### [DATA EXTRACTS]
= Beginning of Section =
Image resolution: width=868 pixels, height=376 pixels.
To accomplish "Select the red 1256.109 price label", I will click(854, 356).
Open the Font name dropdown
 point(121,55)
= End of Section =
= Beginning of Section =
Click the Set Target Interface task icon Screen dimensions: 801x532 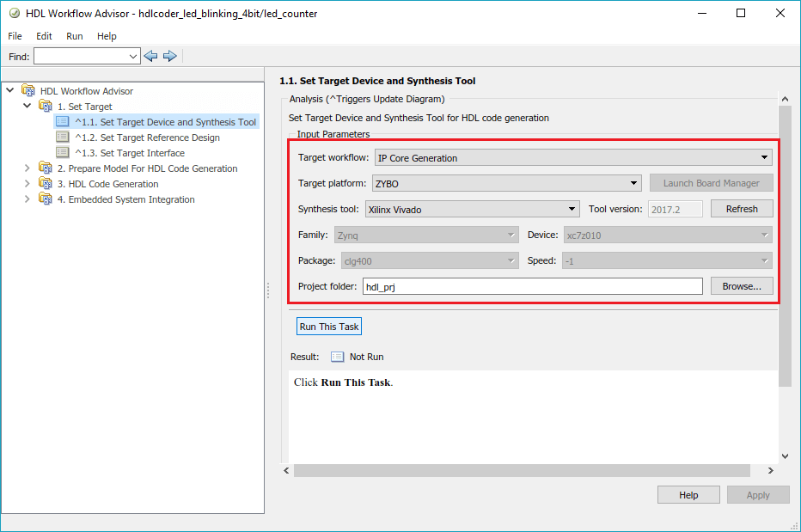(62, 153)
= End of Section =
= Beginning of Section =
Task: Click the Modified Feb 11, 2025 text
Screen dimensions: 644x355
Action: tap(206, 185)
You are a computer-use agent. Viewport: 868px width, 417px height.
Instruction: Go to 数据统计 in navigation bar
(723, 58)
= End of Section =
### [WHAT NEEDS TO BE DONE]
Using the entries above, return each line that includes the word "height".

### [REPLY]
Image resolution: width=868 pixels, height=376 pixels.
You are a computer-use agent. Viewport: 868px width, 417px height.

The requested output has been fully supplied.